I am seing a psychiatrist on Thursday. While I really prefer a male, he wasn’t available until late January. The female just joined the practice and has lots of openings and can see me this Thursday. Intake Gal urged me to take advantage of the Sooner Rather Than Later approach to the medicine issue, especially since all the zoloft is leaving my system quite rapidly at this point. I conceded.
I will also be seeing a therapist beginning when I return from visiting my family out of state for Christmas. Intake Gal has two male therapists and of all of the therapists, male and female, she believes the one she set me up with will be the best fit. His wait was slightly longer than the others, but she convinced me it will be worth the wait. I trust her in this, because she convinced me on the psychiatric front the other was not worth the wait. This makes her seem balanced in her choices rather than choosing whatever is available first. So I’m going with it.

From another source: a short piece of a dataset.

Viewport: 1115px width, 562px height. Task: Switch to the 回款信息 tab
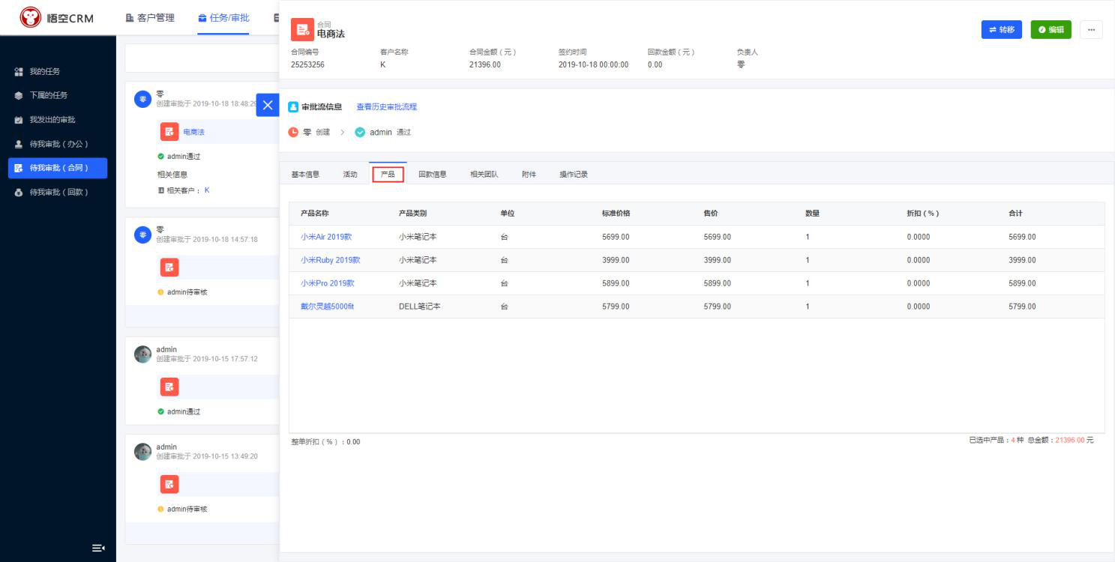click(432, 175)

I’m feeling quite nervous about it all. The whole stigma thing has me wanting to shout, “IT’S ONLY BECAUSE MY HEAD WAS INJURED IN A CAR ACCIDENT!!!” to anyone and everyone about me going, and that is so wrong. Why does humanity judge those whose brains need treatment? Do we judge those who have to get a tooth pulled? Did people judge me when I needed my gallbladder taken out? Do I feel embarrassed I have to take thyroid medicine for the rest of my life, because my thyroid was surgically removed? So why am I feeling this weird thing about seeing both a psychiatrist and a therapist? It’s ridiculous, yet it’s still a thing. Kind of like how we all know everyone farts, yet when we are the ones who dealt it, we are mortified if anyone else figures out it was us. Or like when I’m in the bathroom at work and have to defecate, I am praying a student doesn’t come in needing the restroom. What is that? Why do we get embarrassed about completely normal stuff? It’s stupid. But it is what it is, and it is. And I am.
Symptoms: super fatigued, sleepy, headaches, upper back and neck pain, weird feelings like electrical shorts in several parts of my body (this last one is news… maybe from divorcing Zoloft?) super irritable, impatient, super lack of filter, frequent thoughts of quitting my job, impulsivity, overspending, overeating, and going to work late almost every day when my entire life I’ve been an “Arrive 15 minutes early!” person.
I’m going to bed. Thanks for reading and caring. Someday I’ll reach the other side and be me again. Until then, I watch this other person live my life and hope she doesn’t burn all the bridges I will still want there when I return.